WHAT IS EXPECTED: Could you copy every entry exactly, dropping the pictures?

Dataset entries:
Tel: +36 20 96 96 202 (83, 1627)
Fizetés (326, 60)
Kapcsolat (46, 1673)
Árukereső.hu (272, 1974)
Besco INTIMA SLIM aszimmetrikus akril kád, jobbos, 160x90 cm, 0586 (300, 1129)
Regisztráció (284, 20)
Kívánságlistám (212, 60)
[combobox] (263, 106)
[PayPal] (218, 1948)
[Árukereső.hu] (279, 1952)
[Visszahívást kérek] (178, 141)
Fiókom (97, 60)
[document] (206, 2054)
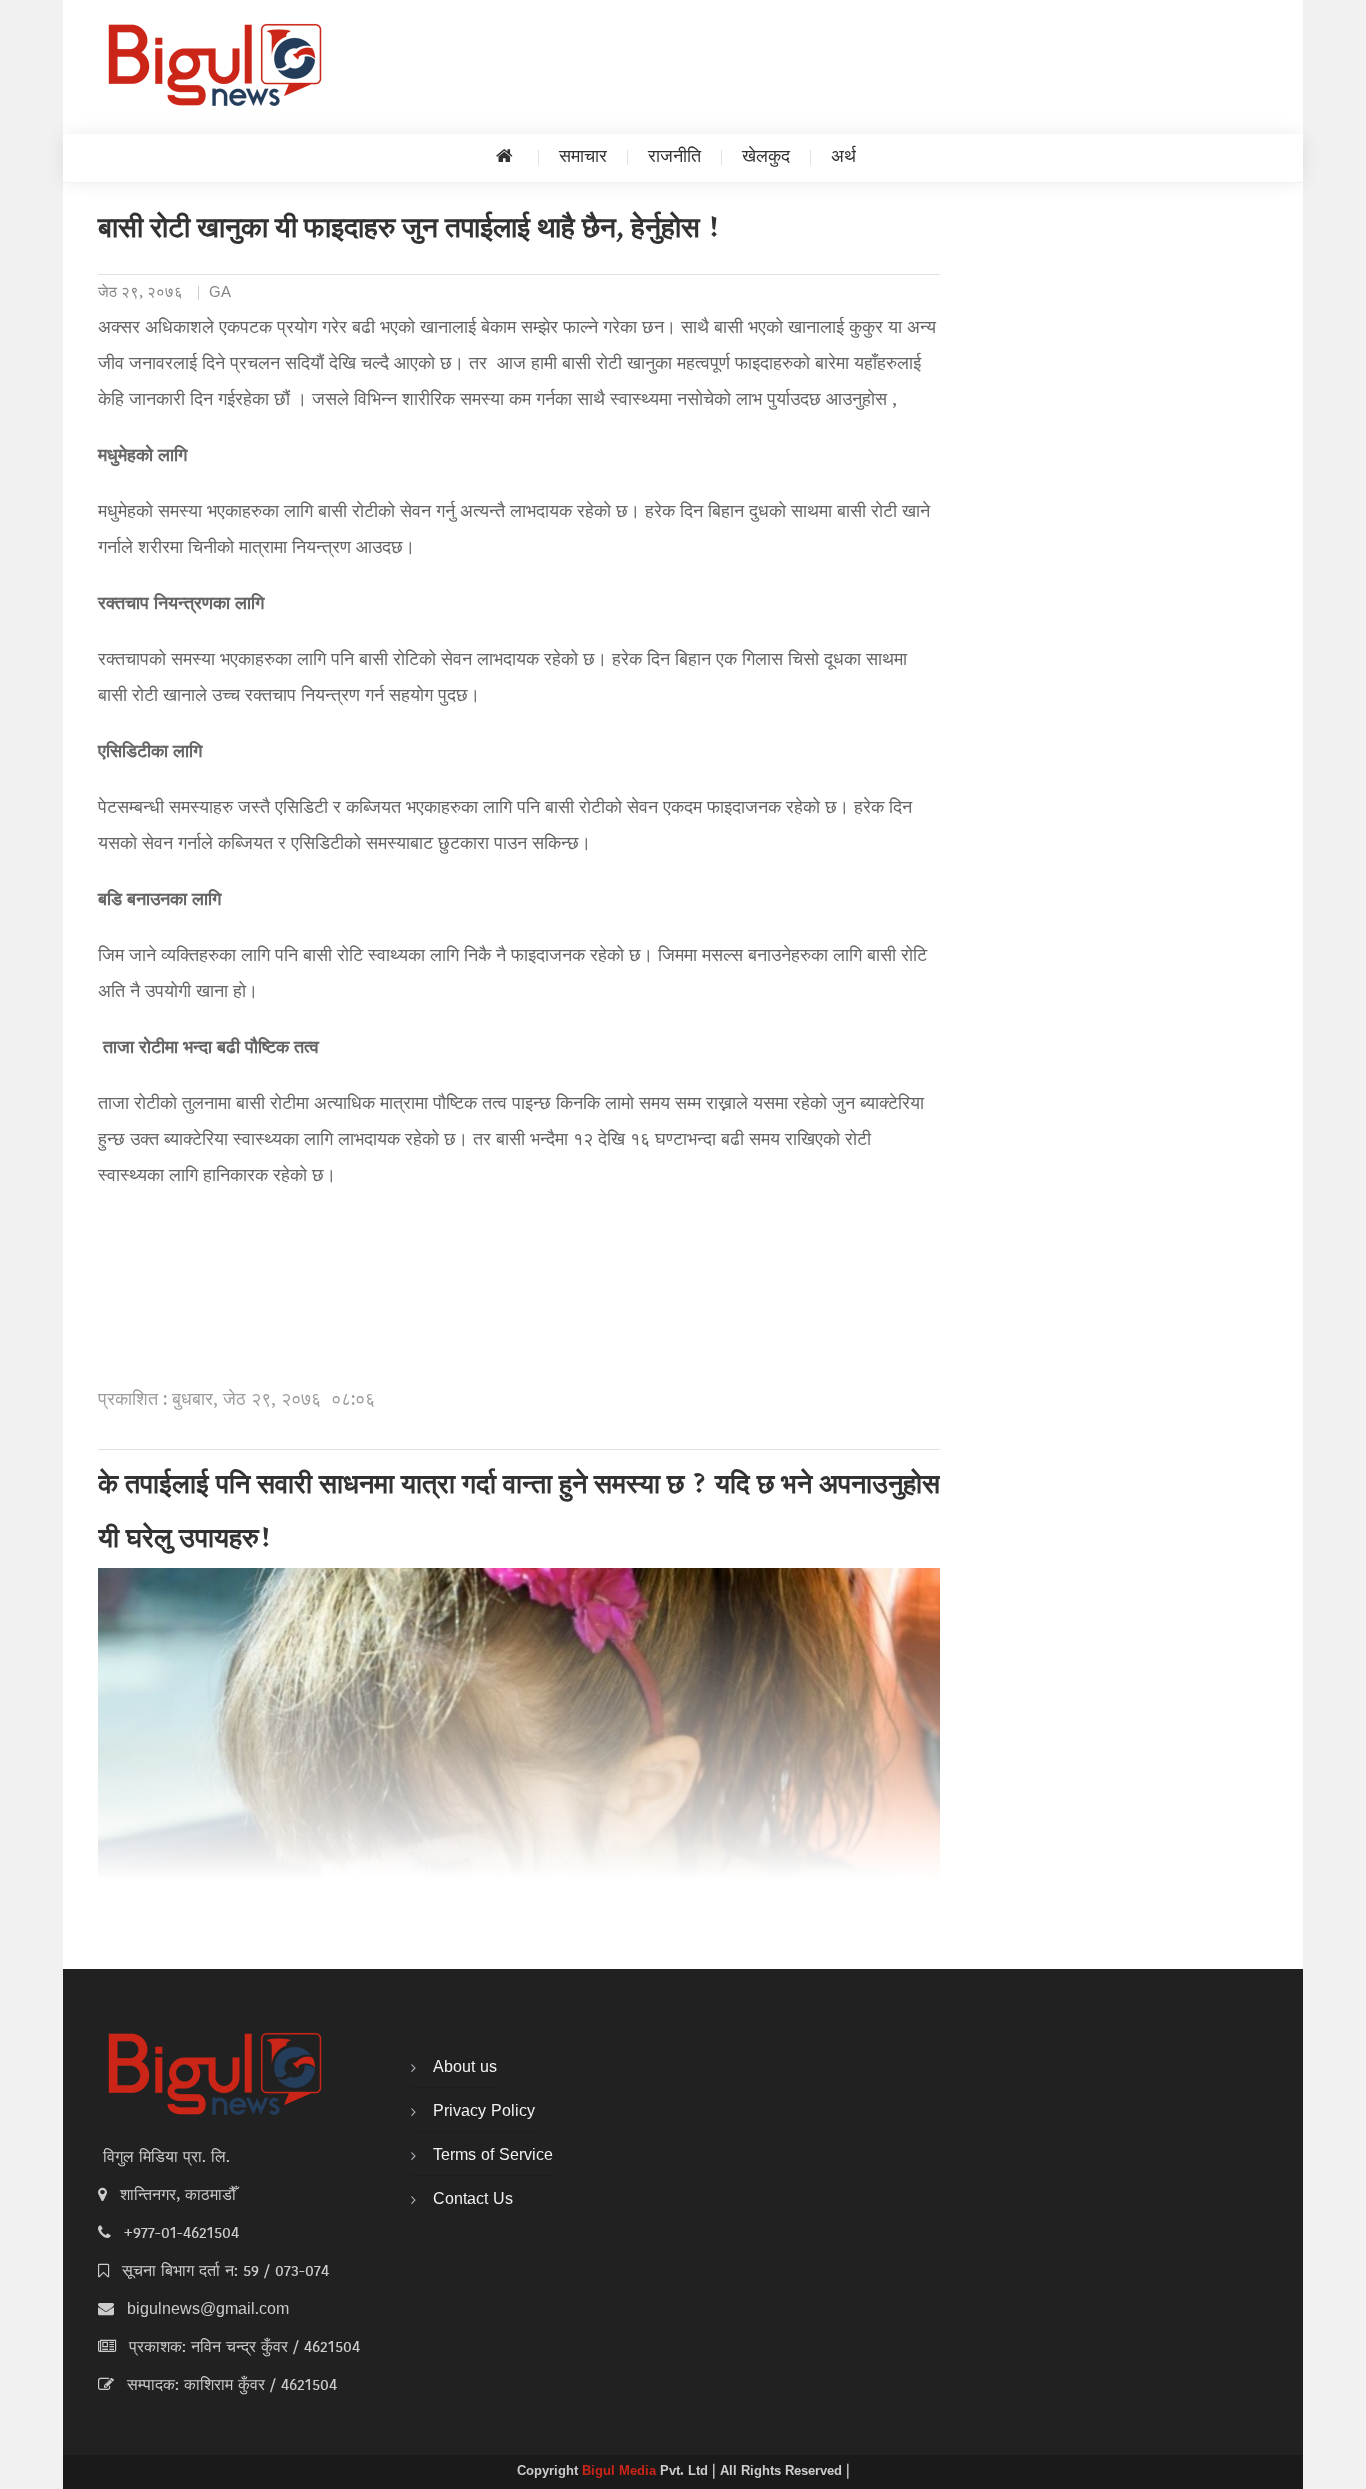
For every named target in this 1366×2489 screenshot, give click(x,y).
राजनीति (674, 157)
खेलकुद (766, 157)
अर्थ (843, 157)
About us (465, 2068)
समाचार (583, 157)
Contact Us (473, 2200)
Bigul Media (621, 2472)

ANSWER TO THE PROBLEM:
Tel: +36 20 96 96 202 (83, 1627)
Fizetés (326, 60)
Kapcsolat (46, 1673)
Árukereső.hu (272, 1974)
Besco INTIMA SLIM aszimmetrikus akril kád, jobbos, 160x90 cm, 0586 (300, 1129)
Regisztráció (284, 20)
Kívánságlistám (212, 60)
[combobox] (263, 106)
[PayPal] (218, 1948)
[Árukereső.hu] (279, 1952)
[Visszahívást kérek] (178, 141)
Fiókom (97, 60)
[document] (206, 2054)
For every named target in this 1366×2489 screenshot, give click(x,y).
राजनीति (674, 157)
खेलकुद (766, 157)
अर्थ (843, 157)
About us (465, 2068)
समाचार (583, 157)
Contact Us (473, 2200)
Bigul Media (621, 2472)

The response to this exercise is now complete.